Director’s Corner—NCHS and Public HealthPosted on by
Monday, April 7, marks the beginning of National Public Health Week. For the past 20 years, the American Public Health Association has observed National Public Health Week as a time to recognize the contributions of public health and highlight issues that are important to improving our nation’s health. This makes it a good time reflect on our mission of monitoring the nation’s health.
I’d like to say that NCHS plays a central role in America’s public health, but it’s probably more accurate to say that America’s public health is central to who we are and what we do. NCHS’ mission is to provide statistical information that will guide actions and policies to improve the health of the American people. We are a unique public resource for providing unbiased health information—and a critical element of public health and health policy.
For more than 50 years, our programs and surveys have documented and reported on seismic shifts in the nation’s health. We have tracked the slow but steady decline of cigarette smoking following the 1964 Surgeon General’s report, and the rapid drop in children’s lead levels following the removal of lead from gasoline. Today, our programs are woven into the fabric of the communities that promote public health.

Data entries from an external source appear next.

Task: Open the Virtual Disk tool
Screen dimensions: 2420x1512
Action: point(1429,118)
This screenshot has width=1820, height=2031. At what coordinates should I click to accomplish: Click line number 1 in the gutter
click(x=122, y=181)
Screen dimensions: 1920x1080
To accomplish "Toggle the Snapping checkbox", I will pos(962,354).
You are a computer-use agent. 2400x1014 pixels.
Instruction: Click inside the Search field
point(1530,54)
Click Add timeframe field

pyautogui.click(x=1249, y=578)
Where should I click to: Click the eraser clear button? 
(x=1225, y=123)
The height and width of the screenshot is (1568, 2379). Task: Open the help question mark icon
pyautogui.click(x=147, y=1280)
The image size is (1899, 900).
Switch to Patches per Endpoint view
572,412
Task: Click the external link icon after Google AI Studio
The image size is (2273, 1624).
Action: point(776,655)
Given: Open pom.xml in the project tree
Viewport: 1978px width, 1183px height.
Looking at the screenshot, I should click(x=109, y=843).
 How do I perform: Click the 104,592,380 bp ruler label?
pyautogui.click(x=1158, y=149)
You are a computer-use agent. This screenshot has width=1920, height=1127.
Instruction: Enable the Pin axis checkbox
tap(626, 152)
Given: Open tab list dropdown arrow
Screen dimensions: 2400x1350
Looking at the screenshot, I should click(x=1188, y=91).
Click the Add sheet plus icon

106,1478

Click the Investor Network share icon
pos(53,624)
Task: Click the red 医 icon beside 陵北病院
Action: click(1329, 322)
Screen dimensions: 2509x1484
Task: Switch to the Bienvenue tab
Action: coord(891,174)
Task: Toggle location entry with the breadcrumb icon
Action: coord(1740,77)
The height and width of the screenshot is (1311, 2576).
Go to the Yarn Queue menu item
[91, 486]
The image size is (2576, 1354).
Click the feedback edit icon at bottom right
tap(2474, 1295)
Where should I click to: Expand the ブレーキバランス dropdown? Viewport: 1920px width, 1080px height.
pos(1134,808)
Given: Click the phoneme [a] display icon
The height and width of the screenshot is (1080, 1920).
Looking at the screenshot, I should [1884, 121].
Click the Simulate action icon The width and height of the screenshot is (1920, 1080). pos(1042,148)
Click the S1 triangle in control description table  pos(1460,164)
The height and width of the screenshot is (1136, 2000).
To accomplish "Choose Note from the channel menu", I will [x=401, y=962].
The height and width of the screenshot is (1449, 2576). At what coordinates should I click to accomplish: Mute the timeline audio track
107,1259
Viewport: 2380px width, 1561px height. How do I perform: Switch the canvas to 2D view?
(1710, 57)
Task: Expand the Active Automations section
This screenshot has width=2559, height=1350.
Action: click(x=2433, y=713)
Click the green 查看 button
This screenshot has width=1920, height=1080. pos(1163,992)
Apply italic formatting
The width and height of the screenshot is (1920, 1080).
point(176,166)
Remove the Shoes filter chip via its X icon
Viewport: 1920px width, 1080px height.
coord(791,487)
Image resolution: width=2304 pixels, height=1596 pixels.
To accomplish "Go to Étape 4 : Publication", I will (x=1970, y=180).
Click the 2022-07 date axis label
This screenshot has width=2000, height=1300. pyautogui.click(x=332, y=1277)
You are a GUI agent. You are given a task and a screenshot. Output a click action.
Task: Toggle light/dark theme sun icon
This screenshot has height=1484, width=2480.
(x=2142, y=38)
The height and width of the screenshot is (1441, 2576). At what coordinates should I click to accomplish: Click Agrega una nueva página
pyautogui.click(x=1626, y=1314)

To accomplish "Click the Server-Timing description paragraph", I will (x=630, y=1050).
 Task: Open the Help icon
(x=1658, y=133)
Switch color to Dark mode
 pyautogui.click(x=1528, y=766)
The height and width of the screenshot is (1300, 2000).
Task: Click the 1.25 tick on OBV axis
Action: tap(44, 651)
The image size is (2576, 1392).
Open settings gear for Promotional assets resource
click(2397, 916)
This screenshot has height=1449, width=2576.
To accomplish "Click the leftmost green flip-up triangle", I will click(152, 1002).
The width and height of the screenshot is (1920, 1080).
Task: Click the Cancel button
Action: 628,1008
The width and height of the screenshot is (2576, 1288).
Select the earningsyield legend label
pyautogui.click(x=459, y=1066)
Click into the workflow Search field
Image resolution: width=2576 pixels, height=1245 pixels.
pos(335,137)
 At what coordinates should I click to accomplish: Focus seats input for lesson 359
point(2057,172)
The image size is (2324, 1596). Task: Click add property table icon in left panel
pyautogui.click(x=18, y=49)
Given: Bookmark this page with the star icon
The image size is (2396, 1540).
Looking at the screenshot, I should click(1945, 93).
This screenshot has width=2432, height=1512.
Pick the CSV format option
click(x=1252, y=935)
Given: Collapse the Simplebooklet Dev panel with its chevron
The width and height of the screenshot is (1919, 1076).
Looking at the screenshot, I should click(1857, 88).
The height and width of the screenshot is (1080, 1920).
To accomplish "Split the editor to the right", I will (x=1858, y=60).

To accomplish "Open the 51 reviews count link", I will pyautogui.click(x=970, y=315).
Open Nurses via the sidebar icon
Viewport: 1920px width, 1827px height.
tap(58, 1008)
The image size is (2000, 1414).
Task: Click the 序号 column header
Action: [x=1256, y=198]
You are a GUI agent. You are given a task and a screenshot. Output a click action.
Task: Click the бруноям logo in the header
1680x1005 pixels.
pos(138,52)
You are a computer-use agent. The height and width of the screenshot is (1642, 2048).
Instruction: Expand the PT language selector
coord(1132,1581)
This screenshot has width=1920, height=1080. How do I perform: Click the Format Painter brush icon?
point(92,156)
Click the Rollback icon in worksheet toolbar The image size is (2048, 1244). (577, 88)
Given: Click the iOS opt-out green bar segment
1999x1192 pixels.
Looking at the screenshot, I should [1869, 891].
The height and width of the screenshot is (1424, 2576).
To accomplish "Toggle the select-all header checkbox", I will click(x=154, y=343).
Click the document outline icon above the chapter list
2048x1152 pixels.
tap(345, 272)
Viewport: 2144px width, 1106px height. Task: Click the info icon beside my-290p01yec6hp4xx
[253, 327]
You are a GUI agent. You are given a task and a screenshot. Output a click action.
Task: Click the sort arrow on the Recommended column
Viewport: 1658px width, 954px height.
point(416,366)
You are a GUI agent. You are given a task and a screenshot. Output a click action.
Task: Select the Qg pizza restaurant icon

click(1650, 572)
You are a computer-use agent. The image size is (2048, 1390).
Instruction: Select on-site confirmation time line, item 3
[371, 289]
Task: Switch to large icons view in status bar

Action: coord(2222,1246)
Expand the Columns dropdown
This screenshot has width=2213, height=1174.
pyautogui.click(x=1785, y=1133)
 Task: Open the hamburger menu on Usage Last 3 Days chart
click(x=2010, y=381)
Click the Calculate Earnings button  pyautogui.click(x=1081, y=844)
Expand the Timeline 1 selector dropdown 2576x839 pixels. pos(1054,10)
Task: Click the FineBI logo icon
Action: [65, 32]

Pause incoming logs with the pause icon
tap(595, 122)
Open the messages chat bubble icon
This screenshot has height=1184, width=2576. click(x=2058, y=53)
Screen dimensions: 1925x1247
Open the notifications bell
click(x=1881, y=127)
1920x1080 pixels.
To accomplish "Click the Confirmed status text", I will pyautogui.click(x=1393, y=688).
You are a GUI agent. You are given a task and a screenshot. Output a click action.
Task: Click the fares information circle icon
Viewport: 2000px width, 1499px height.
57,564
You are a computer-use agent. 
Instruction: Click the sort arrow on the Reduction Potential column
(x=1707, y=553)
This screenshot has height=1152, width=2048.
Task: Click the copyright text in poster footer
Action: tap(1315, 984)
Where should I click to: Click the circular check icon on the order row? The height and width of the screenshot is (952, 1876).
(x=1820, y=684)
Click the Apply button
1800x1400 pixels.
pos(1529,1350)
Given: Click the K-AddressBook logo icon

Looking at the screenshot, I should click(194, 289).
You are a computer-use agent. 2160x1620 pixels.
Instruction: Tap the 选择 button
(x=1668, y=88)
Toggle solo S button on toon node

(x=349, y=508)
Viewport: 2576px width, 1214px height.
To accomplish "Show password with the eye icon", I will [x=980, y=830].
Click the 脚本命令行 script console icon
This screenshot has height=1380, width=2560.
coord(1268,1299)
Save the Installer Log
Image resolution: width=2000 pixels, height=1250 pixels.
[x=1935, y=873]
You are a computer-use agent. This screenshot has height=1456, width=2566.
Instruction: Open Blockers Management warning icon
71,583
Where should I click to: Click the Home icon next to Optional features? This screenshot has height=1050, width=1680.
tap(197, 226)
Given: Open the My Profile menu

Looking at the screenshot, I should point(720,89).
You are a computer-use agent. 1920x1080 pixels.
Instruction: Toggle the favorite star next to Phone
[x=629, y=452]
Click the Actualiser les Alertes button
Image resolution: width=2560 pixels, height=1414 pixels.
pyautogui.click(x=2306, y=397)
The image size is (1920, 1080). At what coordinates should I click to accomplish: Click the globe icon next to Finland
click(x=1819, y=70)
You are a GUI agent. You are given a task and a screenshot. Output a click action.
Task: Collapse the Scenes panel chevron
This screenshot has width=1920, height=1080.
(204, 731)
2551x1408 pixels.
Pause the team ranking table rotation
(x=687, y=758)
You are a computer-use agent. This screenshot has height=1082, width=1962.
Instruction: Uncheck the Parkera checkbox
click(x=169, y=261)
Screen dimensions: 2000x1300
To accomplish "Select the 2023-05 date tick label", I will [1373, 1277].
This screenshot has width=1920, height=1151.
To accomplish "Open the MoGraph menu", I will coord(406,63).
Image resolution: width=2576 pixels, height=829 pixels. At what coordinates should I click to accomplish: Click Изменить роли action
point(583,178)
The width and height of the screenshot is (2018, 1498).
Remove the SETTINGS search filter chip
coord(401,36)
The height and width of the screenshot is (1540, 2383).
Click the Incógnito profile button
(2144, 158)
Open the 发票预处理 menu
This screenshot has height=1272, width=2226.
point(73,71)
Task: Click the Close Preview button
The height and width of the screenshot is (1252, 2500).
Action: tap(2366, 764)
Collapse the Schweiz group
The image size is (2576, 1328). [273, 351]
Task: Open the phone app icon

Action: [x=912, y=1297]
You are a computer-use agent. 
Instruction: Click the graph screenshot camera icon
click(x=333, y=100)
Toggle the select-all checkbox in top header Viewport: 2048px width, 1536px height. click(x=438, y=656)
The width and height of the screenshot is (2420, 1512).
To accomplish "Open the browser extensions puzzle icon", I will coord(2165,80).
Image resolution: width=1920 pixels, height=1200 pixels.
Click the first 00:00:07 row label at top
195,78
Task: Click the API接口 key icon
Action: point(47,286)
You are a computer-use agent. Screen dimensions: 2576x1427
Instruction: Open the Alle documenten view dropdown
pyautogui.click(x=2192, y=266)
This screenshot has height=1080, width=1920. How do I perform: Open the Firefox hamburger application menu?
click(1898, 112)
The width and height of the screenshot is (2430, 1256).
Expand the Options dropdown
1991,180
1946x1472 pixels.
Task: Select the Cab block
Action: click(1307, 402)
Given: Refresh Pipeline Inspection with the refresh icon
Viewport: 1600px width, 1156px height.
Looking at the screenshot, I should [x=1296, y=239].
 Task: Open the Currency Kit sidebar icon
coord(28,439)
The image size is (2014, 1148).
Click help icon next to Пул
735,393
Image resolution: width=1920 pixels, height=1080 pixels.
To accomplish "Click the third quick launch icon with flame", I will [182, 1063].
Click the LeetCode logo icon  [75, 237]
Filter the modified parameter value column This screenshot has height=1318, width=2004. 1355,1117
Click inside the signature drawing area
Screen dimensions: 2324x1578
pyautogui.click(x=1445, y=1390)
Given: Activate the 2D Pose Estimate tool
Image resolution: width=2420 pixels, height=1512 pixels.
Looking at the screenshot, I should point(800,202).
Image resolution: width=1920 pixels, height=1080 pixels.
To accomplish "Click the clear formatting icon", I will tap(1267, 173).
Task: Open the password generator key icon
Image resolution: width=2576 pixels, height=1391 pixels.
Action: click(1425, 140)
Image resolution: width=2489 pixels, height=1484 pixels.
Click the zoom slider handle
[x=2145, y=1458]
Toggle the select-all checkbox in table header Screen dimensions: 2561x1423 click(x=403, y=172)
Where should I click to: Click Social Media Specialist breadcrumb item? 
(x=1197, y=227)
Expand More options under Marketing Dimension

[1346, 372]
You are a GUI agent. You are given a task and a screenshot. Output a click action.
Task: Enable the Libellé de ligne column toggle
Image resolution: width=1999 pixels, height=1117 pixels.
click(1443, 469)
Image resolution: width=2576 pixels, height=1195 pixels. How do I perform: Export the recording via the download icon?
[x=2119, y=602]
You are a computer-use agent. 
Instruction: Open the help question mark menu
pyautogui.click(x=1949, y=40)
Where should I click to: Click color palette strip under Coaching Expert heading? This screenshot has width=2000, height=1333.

Public health is a science-driven discipline. To direct resources appropriately and determine whether programs have an impact, you need good measurement tools. NCHS provides many of those tools, such as our Division of Vital Statistics and its National Vital Statistics System (NVSS). NVSS collects and registers the nation’s births and deaths, and produces key information on teenage births and birth rates, prenatal care, birthweight, infant mortality, and life expectancy.
Our National Health Interview Survey is the nation’s largest in-person household health survey. It provides data on health status, access to and use of health services, health insurance coverage, immunizations, and health-related behaviors. It’s hard to imagine effective public health planning without these critical data.
The National Health and Nutrition Examination Survey (NHANES) takes fully operational mobile medical facilities into communities across the nation to assess the health and nutritional status of Americans. This unique survey combines personal interviews with a thorough physical examination that includes diagnostic procedures and laboratory testing. These give us—and our public health colleagues—a treasure trove of information about whether previously diagnosed conditions, such as hypertension, are under control as well as the levels of undiagnosed conditions.
Our National Health Care Surveys provide data on health care organizations and providers, the services they provide and the patients they serve. The surveys are used to assess our country’s health care delivery system, track the growing use of health information technology, and examine quality and patient safety issues. Emergency care system data show us the nation’s ability to both provide basic emergency care and respond to natural disasters and other public health emergencies.
We have outstanding staff who work in a variety of disciplines to make our data the gold standard for health statistics, and among them I would like to salute the men and women of the U.S. Public Health Service Commissioned Corps. Their dedication to improving public health both here and around the world is unmatched. We are indeed fortunate to have them among our ranks at NCHS.
As proud as we are of our achievements and contributions to America’s public health, we still have a lot to do. We need to be timelier in our reporting, more expansive in our coverage, and, in an age of cyber-attacks and security breaches, even more committed in our resolve to protect the privacy of the thousands of Americans who participate in our surveys and the millions who provide data through our vital statistics system. Protecting our participants is essential to accurately depict the health of all Americans. And that is the real heart of our mission.